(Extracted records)
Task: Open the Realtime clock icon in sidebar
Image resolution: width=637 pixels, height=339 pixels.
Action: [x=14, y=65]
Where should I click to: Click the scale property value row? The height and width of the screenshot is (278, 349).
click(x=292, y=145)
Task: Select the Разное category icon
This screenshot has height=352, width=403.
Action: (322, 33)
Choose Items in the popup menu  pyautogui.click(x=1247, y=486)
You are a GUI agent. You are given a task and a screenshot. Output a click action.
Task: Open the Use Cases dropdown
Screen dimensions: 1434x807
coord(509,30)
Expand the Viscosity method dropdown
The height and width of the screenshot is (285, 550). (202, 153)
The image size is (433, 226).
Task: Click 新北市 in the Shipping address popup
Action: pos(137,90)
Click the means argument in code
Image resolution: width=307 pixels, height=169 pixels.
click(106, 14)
---
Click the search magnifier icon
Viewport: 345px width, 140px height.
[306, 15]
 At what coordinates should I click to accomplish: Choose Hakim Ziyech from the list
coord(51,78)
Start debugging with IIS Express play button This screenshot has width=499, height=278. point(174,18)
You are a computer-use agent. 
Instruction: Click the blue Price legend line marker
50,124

Directive —
Select every line of the listing above that contains the word "resolution", and copy each one.

Complete output —
Image resolution: width=637 pixels, height=339 pixels.
Image resolution: width=307 pixels, height=169 pixels.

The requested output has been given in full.